All the geeks over the fence.
Fractal data technology isn't new. It's been around since the '80s and has been used to burn CDs in addition to compressing and de-compressing images.
A fractal is essentially any geometric pattern that repeats inward and outward upon itself. Forever, like an unending snowflake.
No matter how many times you zoom in, there are more tiny snowflakes. This is a bit simplistic because in a fractal database, the data isn't so structured and neatly organized as this. But the nature of the geometry makes it structured. Fractal technology creates order from chaos. The very same chaos that occurs from dumping literally a centillion bits of bytes into a database someplace deep in the heart of the NSA. We're talking many centillion terabytes of data. About you and me. Your kids. Your friends and what you do late at night when you think no one is watching. They're watching everything.
Until recently its applications have been limited. The real power behind fractal geometry as it applies to data has been pretty elusive.
But as with all things technology, Moore's Law ensured it was only a matter of time before it became powerful enough, and cheap enough, where someone figured out how to make it work and money from it — or how to effectively spy on people.
With a fractal database, someone simply has to dump data in.
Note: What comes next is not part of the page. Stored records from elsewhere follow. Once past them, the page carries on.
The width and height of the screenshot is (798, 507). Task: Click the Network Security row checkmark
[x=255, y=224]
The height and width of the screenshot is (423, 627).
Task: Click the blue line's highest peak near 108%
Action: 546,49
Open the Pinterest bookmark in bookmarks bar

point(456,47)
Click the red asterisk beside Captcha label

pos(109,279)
Then the magic happens.
That fractally little thing knows stuff about you. And it doesn't speak in any sort of code. It speaks in normal words that reveal who you are and what you do.
It looks at you and it knows you travel. And where. It knows who your friends are through your phone calls and your Facebook profile. It knows what you spend and how you spend it. It can search in upon itself again and again, in mere nanoseconds, finding patterns and themes about you like the most complex mashup ever seen, combining the web sites you visit, the phone calls you make, where you work, your donations, your grocery purchases, and the kind of underwear you buy.
It can find patterns of behavior that are similar to others. It links you to others you don't know.
And the government is very hungry for more data about you.
Friday, January 20, 2006
The Justice Department said yesterday that it subpoenaed four major Internet companies for data on what people search for on the Web as part of an eight-year battle over a federal law designed to shield children from online pornography.
They don't have to find anything specific to begin. They just pour it all in the well and let the data connect itself to other pieces of data. After the patterns emerge is when they find the specific stuff:
New York Gov. Eliot Spitzer's role in a prostitution scandal grew out of a public corruption inquiry triggered by his movement of cash
Homeland Security Investigates Bill Payers: They paid down some debt. The balance on their JCPenney Platinum MasterCard had gotten to an unhealthy level. So they sent in a large payment, a check for $6,522.
And an alarm went off. The Soehnges' behavior was found questionable.
Fractals allow their overseers to peer into every intersection of every facet of your life. The connections are all over the place and now the technology exists to mine it.
So the moral of the story isn't what we knew all along – that spying on Americans is illegal, but rather the damage that can be caused by amassing all that data. It's not that they know you post here or that you buy stuff at Target. It's that they're profiling you based on all this data and then connecting you to terrorists or exposing your hooker habit for political gain.
The fact is that the technology exists to mine the data where it didn't exist before.
So don't look now, but they're looking at you.